Ruiz estimates that the poke restaurants around town are getting their fish at $16–$22 a pound. But he says he can buy a whole tuna for four dollars a pound down at Tuna Harbor Dockside Market (held every Saturday in San Diego, the market is where local fishermen offload and sell their fresh catch). Most chefs don’t know how to butcher a whole fish, though.
"I can go to David Haworth, who operates the last tuna fleet in San Diego, and get the whole fish," he says. "When you get the whole fish you also get the kama [the collar, a delicacy], the cheeks, the head, the collagen, the toro, and the belly.
Ruiz credits his time in Japan with really setting in the importance of using the whole fish. He was granted full access to the world-famous Tsukiji fish market in Tokyo, apprenticing under a buyer who’d been there for 20 years, learning how to grade, sort, and buy the fish. More importantly, he saw how deeply they honor the fish and the craft of being an itamae (sushi chef).
I’m doing it because the most critically endangered species in San Diego right now is a fisherman.
"I butchered a yellowtail and threw the bloodline in the trash like almost all chefs do in the US," he remembers. "They looked at me like I was a criminal. They made me take it out. I seasoned it with flake salt and put it on the grill, and it’s delicious. Tastes like steak in soy sauce. Then we’d take the heads of the fish and put them in the oven at 275 until it just falls apart. We ate tuna marrow. We hacked the bones and used them for roasting. Then we’d scrape off the meat and use them in dons [rice bowls].
"They can’t afford to waste anything.

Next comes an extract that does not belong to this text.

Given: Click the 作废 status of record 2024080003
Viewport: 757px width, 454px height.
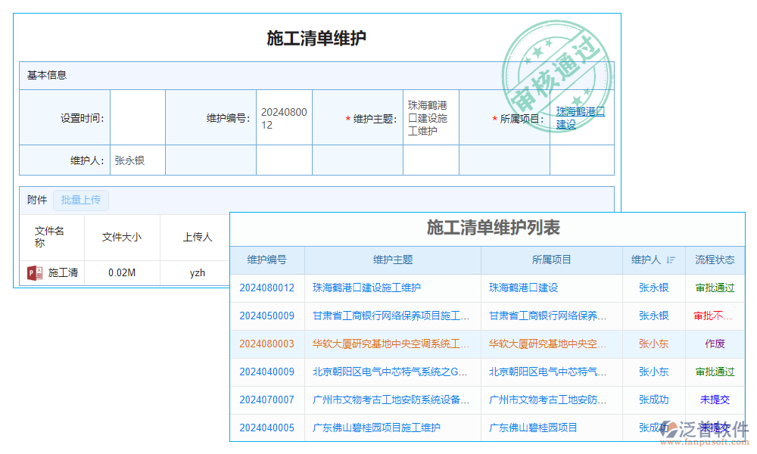Looking at the screenshot, I should pyautogui.click(x=714, y=344).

When they butcher their fish, they look it in the eyes, and make a ‘fish print’ to honor its soul. They hang the Shinto deities to bless their station. We’ve made sushi into a lavish art form in the US, but it became an art form because 300 years ago in Japan people couldn’t afford to eat such high-quality food. So they learned to make one small, perfect bite of perfect food. Someone could save up $7 for that bite. It was all about not wasting anything."
That’s what Ruiz will be working on at The Hold Fast—perfect bites of food in the form of handrolls. He’ll split his time between Land & Water and Hold Fast, and customers can reserve omakases where he’ll create tastings from the day’s local catch. His sustainability efforts have gone beyond seafood now, too.
"I’m sitting here in the city that was once the tuna capital of the world, richest soil content in the United States aside from Hawai‘i. And we are buying crap from the Midwest. We’re ordering off a list, getting corn and soybeans from Monsanto."
Land & Water and Hold Fast will get all of their produce from two local farms. They will turn it into dishes, compost the rest, and return the compost to the farms, which will be used to grow them more food. He’s closing the cycle, and is hopeful more restaurants will start doing the same.
"The local fishing families need help. When we buy from them it’s fresher and in season, caught responsibly under the strictest guidelines in the world. We’re supporting San Diego families and communities. And it’s cheaper. It’s more affordable. We need to dispel the myth that it’s more expensive and too much work. We can do it if we listen, and learn.
"The Hold Fast will take everything I’ve learned. We all talk about wanting James Beard and Michelin stars in San Diego. But to do that, we have to do it right. We have to practice what we preach. I’m gonna go out there and lead by example."
The Hold Fast will open in Liberty Public Market at Liberty Station in the next few months.